Two separate patches [9] [10] that solve the problem in distlib were
posted in January by Harald Nordgren. However, they were declined
pending a discussion on distutils-sig [11]. As far as I can tell, no
such discussion was ever started. However, the issue remains, and we
have a clear solution proposal to consider, so I'd like to kick it off
now. In the remainder of this email, I'll explain the problem and
surrounding context in detail, and why I think the solution proposed
by Harald (or some variation) is a good path forward for distlib. I
look forward to hearing your thoughts on the matter.

==========================
The behavior of virtualenv
==========================

The following is written for:

    $ python --version
    Python 2.7.13
    $ pip --version
    pip 9.0.1 from /usr/local/lib/python2.7/site-packages (python 2.7)
    $ virtualenv --version
    15.1.0

Creating a virtualenv is done as follows:

    $ virtualenv venv
    New python executable in /private/tmp/path with spaces/venv/bin/python2.7
    Also creating executable in /private/tmp/path with spaces/venv/bin/python
    Installing setuptools, pip, wheel...done.

This creates a directory structure looking as follows under the venv
directory:

    ├── bin
    │  ├── activate
    │  ├── activate.csh
    │  ├── activate.fish
    │  ├── activate_this.py
    │  ├── easy_install
    │  ├── easy_install-2.7
    │  ├── pip
    │  ├── pip2
    │  ├── pip2.7
    │  ├── python -> ./bin/python2.7
    │  ├── python-config
    │  ├── python2 -> ./bin/python2.7
    │  ├── python2.7
    │  └── wheel
    ├── include
    │  └── ...
    ├── lib
    │  └── ...
    └── ...

The idea is that one can call the pip and python executables
inside the virtualenv, instead of the system ones.

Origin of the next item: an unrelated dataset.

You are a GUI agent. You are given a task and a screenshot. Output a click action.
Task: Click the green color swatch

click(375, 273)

Like so:

    $ venv/bin/python --version
    Python 2.7.13
    $ venv/bin/pip --version
    zsh: venv/bin/pip: bad interpreter: "/private/tmp/path: no such
file or directory

Unfortunately, as you can see, pip doesn't work at all! Why does this
happen? While the python executable is a native binary, pip is
actually just a Python script, which is specified to be run by the
accompanying virtualenv python executable. Here are the contents:

    #!"/private/tmp/path with spaces/venv/bin/python2.7"

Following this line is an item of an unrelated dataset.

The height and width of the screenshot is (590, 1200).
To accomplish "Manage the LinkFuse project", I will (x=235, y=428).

    # -*- coding: utf-8 -*-
    import re
    import sys

    from pip import main

    if __name__ == '__main__':
        sys.argv[0] = re.sub(r'(-script\.pyw?|\.exe)?$', '', sys.argv[0])
        sys.exit(main())

The issue is that the python binary is specified using a shebang,
which is known [12] [13] to be fragile, OS-dependent, and error-prone
regarding paths that are long or that contain spaces or non-ASCII
characters. In particular, the quoting of the shebang does not work on
most operating systems, including macOS, which is what I ran this test
on.

======================
virtualenv and distlib
======================

The issue is complicated by the fact that there are several different
libraries at play. To perform the installation of pip and wheel into
the virtualenv, virtualenv calls into pip [14]. The 'pip install'
command then uses the subroutine library 'wheel.py', which generates
the stub scripts using distlib's ScriptMaker [15]. It is actually
distlib which generates the shebang, although this can be overridden
by setting the 'executable' property of the ScriptMaker object [16]
[17]. Any patch to fix the virtualenv problem would therefore need to
be in either pip (as a consumer of the shebang-generation interface)
or distlib (as the provider of that interface). The problem cannot be
addressed by virtualenv without doing something like using pip/distlib
to generate the scripts and then fixing them after the fact (this has
been proposed [26] [29], but I consider it a hack).

==================
Proposed solutions
==================

There has been extended discussion about this issue, especially in
[2]. Essentially, the solutions proposed fall into four categories:

(1) Don't change anything; end users can work around the issue. For
    example, they can place their virtualenvs in a different directory
    than their project, or change their username to avoid having
    spaces or non-ASCII characters.

(2) Don't fix the bug, but add a warning to virtualenv. If we
    absolutely can't fix the bug (which I strongly believe not to be
    the case), then this would be the next best thing to do. See [27]
    [30] [31].

(3) Attempt to escape the shebang, for example by using backslashes or
    quotes. The latter has already been implemented. Unfortunately,
    this does not work on most operating systems, since shebangs are
    interpreted by the kernel in a rather primitive way.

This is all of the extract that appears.